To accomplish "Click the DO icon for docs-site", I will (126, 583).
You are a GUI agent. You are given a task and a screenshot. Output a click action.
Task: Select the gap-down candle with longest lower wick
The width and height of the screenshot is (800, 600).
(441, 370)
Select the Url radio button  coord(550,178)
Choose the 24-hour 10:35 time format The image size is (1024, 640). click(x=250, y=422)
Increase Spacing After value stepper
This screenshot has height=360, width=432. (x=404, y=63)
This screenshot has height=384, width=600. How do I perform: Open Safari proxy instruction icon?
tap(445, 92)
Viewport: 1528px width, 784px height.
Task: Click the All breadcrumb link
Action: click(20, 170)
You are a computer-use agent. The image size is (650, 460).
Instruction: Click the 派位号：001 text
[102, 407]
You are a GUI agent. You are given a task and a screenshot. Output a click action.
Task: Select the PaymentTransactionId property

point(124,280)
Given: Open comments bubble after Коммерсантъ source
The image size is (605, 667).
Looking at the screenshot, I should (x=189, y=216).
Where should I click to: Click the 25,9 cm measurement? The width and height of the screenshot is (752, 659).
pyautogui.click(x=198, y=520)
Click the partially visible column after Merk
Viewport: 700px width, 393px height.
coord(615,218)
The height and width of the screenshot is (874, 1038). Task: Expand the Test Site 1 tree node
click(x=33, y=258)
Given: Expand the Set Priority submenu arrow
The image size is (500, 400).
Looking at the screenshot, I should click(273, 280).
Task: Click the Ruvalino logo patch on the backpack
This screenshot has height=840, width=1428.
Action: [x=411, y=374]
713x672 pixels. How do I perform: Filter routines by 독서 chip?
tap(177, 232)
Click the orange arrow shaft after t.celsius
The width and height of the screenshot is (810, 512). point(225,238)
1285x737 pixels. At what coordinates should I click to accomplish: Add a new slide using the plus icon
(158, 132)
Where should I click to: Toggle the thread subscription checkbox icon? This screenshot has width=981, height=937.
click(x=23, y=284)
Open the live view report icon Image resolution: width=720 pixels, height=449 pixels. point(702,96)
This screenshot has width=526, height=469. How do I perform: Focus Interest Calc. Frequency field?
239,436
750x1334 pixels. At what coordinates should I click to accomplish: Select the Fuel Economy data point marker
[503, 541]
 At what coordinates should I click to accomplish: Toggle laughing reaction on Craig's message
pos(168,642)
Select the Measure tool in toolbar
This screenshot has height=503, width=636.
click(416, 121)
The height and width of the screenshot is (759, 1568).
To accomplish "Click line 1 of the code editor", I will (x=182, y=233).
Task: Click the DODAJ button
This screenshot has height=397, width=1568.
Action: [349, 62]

•••

INSTRUCTIONS FOR THE TASK — Once you have found every line in the listing that holds the string "will", copy each of them.

ANSWER TO THIS PROBLEM —
To accomplish "Click the DO icon for docs-site", I will (126, 583).
To accomplish "Click line 1 of the code editor", I will (x=182, y=233).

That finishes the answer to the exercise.